Don't miss the hilarious training videos he and his friends produced and posted on their site and on YouTube.


Here's the good news for Jacob and for the paramedics working the race on April 16: He has lost 80 pounds since deciding just a few months ago that he didn't want his legacy to be a XXXL casket. This past week he hit 358 pounds.

"I'd like to get down to 290. I haven't seen that since I was 14," he told me.

I reached Jacob at Franklin Pierce Law Center in Concord, N.H., where he's a second-year law student.

He grew up in New Auburn, north of Eau Claire, and played on the high school football team. He went on to play for Colby College in Maine, where he said he packed on the "freshman 70" and soon hit 400 pounds.

Jacob worked in his family's honeybee operation for years, keeping the bees busy pollinating apples, cherries and such, and collecting honey by the 55-gallon drum and bee stings by the thousands.

His English teacher in school, Liz Rehrauer, remembers the TV commercial spoof that Jacob did as an assignment for her class. It was for a guaranteed weight gain program that stressed the importance of eating pie for breakfast.

"He's very, very funny, but he's sensitive, too," she said.

In between Jacob's jokes about a self-described meatball running 26 miles 385 yards is the pain of facing the world every day as a morbidly obese human being.

Children laugh at him on the street, he said. When he sees a TV news report on obesity, he watches for himself in the neck-down file footage. He never stops worrying that the chair he's using will break. Drinking too much at the bar helps him forget that "love obviously isn't finding you tonight or any night for that matter," he said.

Then again, he has figured out ways to laugh at himself.

He was Rosie O'Donnell for Halloween last year. He's making up some T-shirts that say, "People don't kill treadmills . . . I do." His friends call him Bear. One of the FAQs on his Web site asks: "Will you tape your nipples so they don't rub off during the marathon?"

One question Jacob hears all the time is whether he's serious about any of this.

"This is not an Internet farce. It's real," he said. He will run the marathon or die trying, he vows. "I also hope to get some dates out of it, and maybe a summer job."

He has cut most of the beer and fast food from his diet, bringing him down to less than 2,000 calories a day from healthier fare. He's been lifting weights, doing yoga and logging more than 20 hours a week on his exercise bike, which claims to have a weight maximum of 275 pounds but hasn't cracked yet.

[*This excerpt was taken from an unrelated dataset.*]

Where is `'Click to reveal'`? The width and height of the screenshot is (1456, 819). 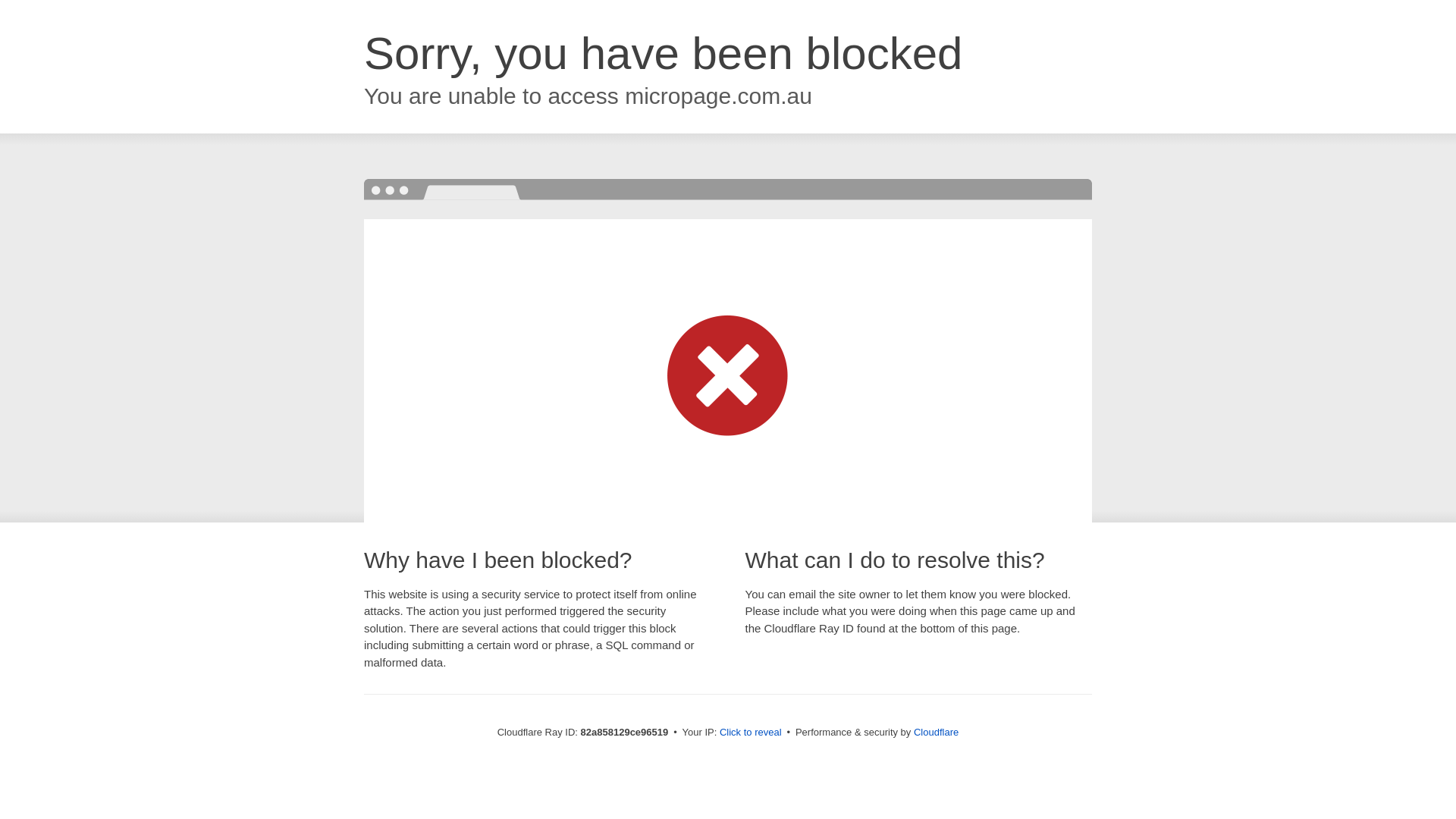 'Click to reveal' is located at coordinates (750, 731).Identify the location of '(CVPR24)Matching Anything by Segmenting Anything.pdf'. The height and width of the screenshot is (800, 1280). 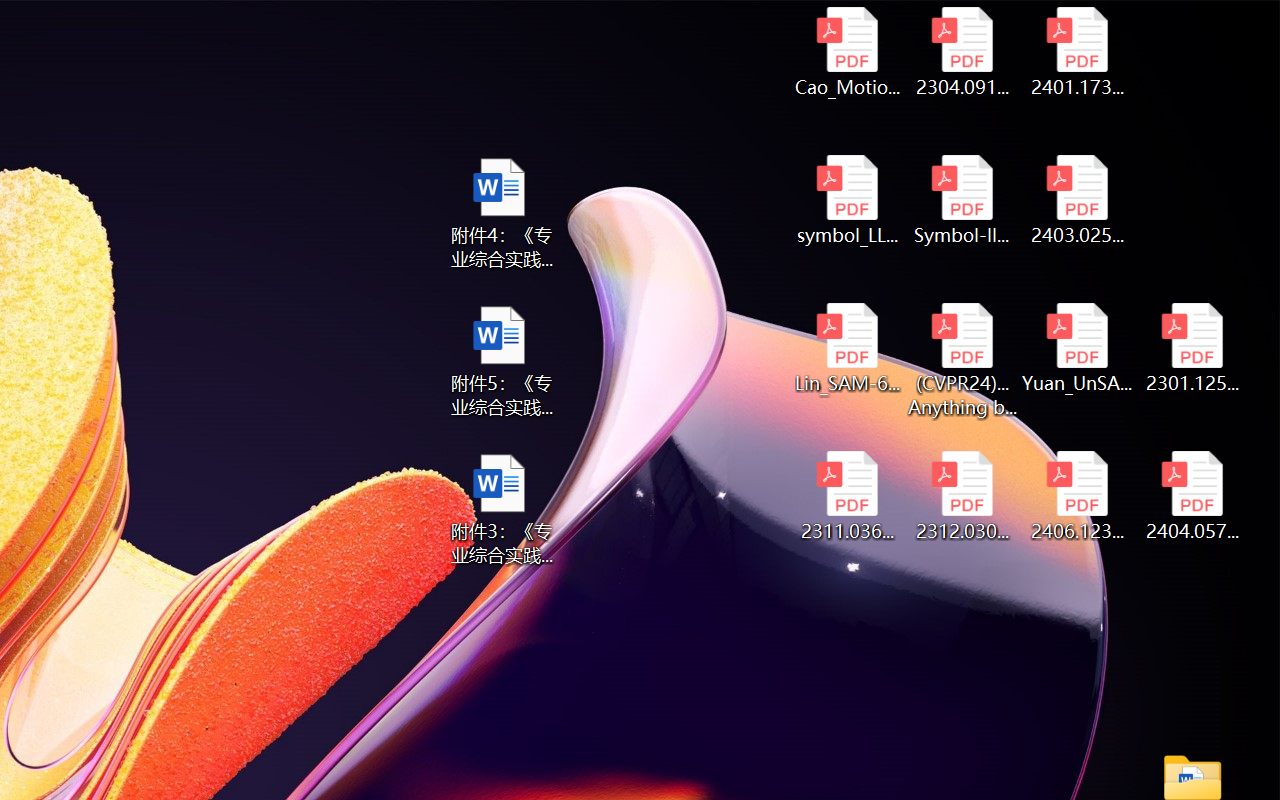
(962, 360).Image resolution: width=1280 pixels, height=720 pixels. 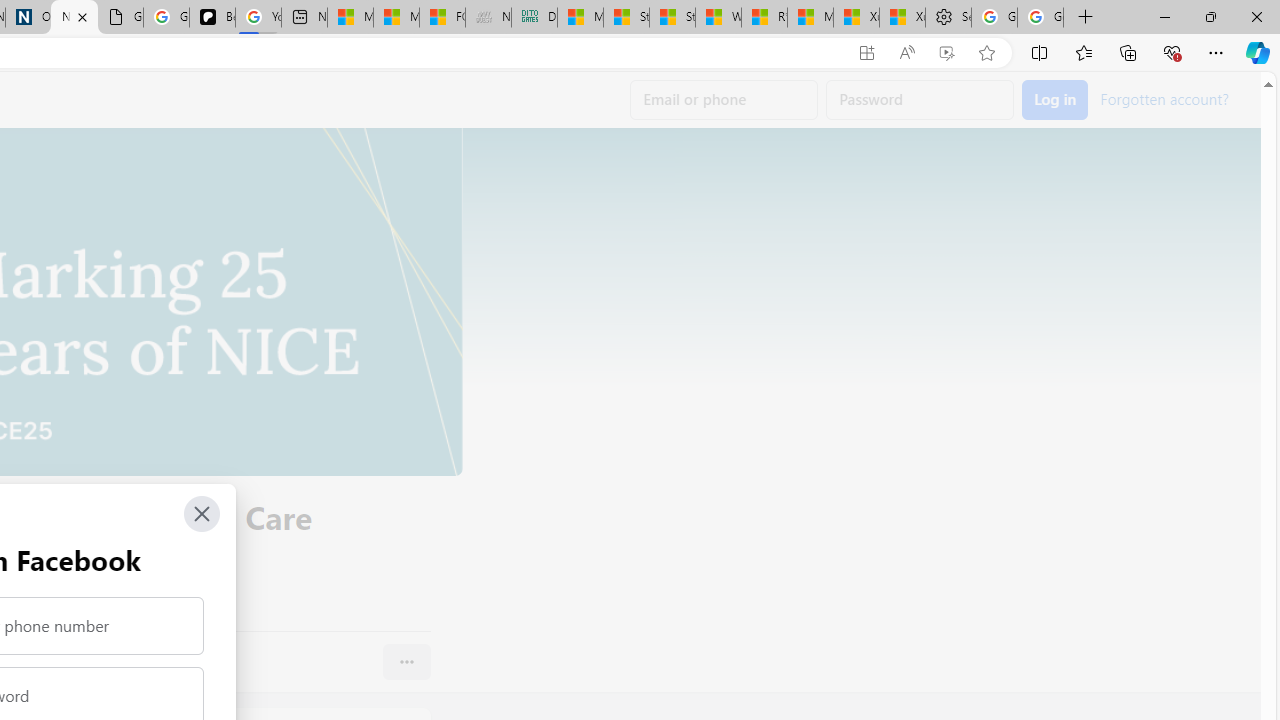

Realistically, he plans to tackle Boston with a run/walk combination. Four of his buddies have agreed to run with him. Jacob said the money pledged so far to the American Cancer Society, Special Olympics and other charities has come mostly from family and friends.

Going public with his quest has attracted quite a bit of feedback, not all of it positive.

"Boston represents a sacred goal," wrote one high-minded runner. "Boston should be reserved for top athletes, which is not you." (For the record, Jacob is not enrolled in the race; he will run in the back with the unofficial marathon "bandits" as they're known.)

"I don't think you should die or anything like that, but I bet your knees will give out and you'll collapse long before you ever have a chance of running the marathon," says another.

Jacob is worried about his knees, more so than his heart. To save on his joints, he has minimized his running lately, admittedly not a common strategy leading up to a marathon.

"It's not the best plan, but it's a plan," he said. "I'm actually in a lot better shape than most 350-pound men."

Eight days from now, he'll get to prove it.